2 T. olive oil 2 big onions (about the size of a baseball), chopped into thumbnail-sized pieces 2 red peppers, seeded and chopped into thumbnail-sized pieces 3 lb. ground beef or turkey 16 oz. jar medium or mild taco sauce (Ortega or Old El Paso) 28 - 32. oz. crushed tomatoes with juice (don’t use tomatoes with basil) 1/2 - 1 c. raisins 2 - 3 rounded T. tomato paste optional: 1/3 c. drained niçoise olives If not using olives, add 1/2 t. salt For rice and beans: 2 c. water 1 c. brown rice, rinsed well and drained 1 scant t. salt 15 oz. can black beans, drained in a colander and rinsed gently

In a large frying pan, heat olive oil, and sauté onions and peppers until softened and lightly browned. Set aside in a bowl. In same pan, sauté ground beef or turkey until lightly browned, and drain of excess fat. Add onions and peppers back to the pan with drained meat.

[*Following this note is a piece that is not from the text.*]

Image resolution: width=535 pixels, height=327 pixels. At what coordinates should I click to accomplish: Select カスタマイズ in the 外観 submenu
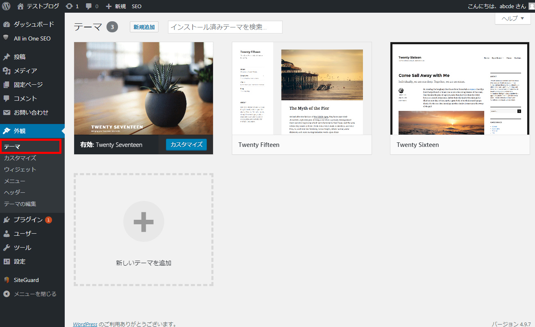pyautogui.click(x=20, y=158)
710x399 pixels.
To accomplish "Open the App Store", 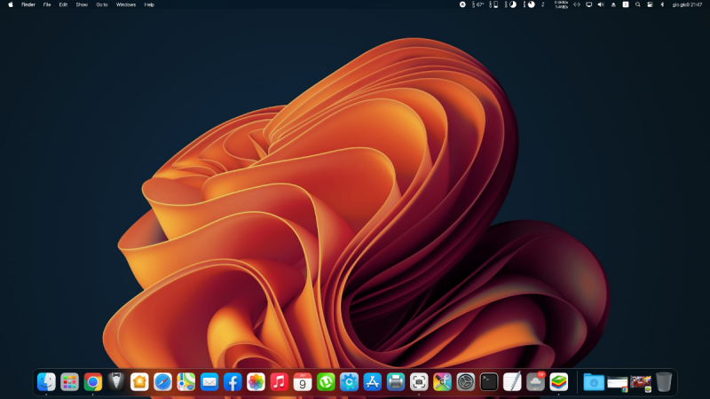I will (373, 382).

Add taco sauce, crushed tomatoes, tomato paste, and raisins. Mix well and simmer about 30 minutes, stirring occasionally. May be simmered an additional 30 - 45 minutes, stirring occasionally, to concentrate flavors and reduce liquid. Add optional olives or salt, mixing well. For rice and beans: Bring 2 c. water to a boil, add scant t. salt and rice. Lower to a bare simmer and cover. Cook without stirring for 45 minutes. Turn off heat, leaving pot on burner, for 10 - 15 minutes. Fluff rice with a fork, and serve with beans and meat. Enjoy.

Notes: If you like raisins, use the full cup. They balance the spice and offer a lovely sweetness. This recipe is even better the second day. Freezes well.